#### [DOCUMENT SEGMENT]
▬▬▬▬▬▬▬▬▬▬

CMBS Originations

Maybe this is a bit of a silly question, but can someone give me a bit of background on what CMBS Originations Analysts actually do? Any resources you could point me towards would be helpful too.

What I have found online seems interesting, but I haven’t been able to find much granular information about what these types of roles entail.

Thanks!

 

It depends on the shop. Since we are now in CMBS 2.0, a majority of the originations teams handle deals from cradle to grave (meaning they originate, underwrite and close them). At these shops the analyst will act as a jack of all trades. You will be tasked with screening and performing initial underwriting of potential deals, corresponding with the broker/analyst/borrower (to various degrees depending on the originator's relationship and your overall experience), drafting term sheets, (assuming your team wins the deal) gathering and performing the initial review of due diligence, inputting 3rd party docs, drafting write ups on the deal, and take on whatever tasks needed to close the deal (create charts, perform additional market research, site visits, etc.)

▬▬▬▬▬▬▬▬▬▬

#### [WRITTEN TASK]
Rewrite the CMBS originations text starting with "Maybe this is" and going on through "of roles entail.", putting "context" in place of "background". Work only from the CMBS originations text.

#### [AVAILABLE DATA]
▬▬▬▬▬▬▬▬▬▬

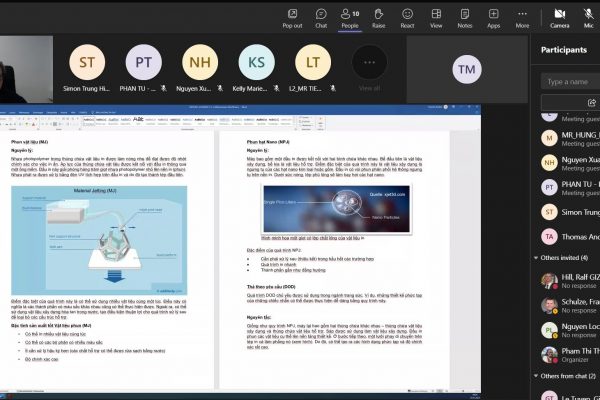Change the meeting View layout
The width and height of the screenshot is (600, 400).
(436, 17)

▬▬▬▬▬▬▬▬▬▬

#### [ANSWER FOR THE TASK]
Maybe this is a bit of a silly question, but can someone give me a bit of context on what CMBS Originations Analysts actually do? Any resources you could point me towards would be helpful too.

What I have found online seems interesting, but I haven’t been able to find much granular information about what these types of roles entail.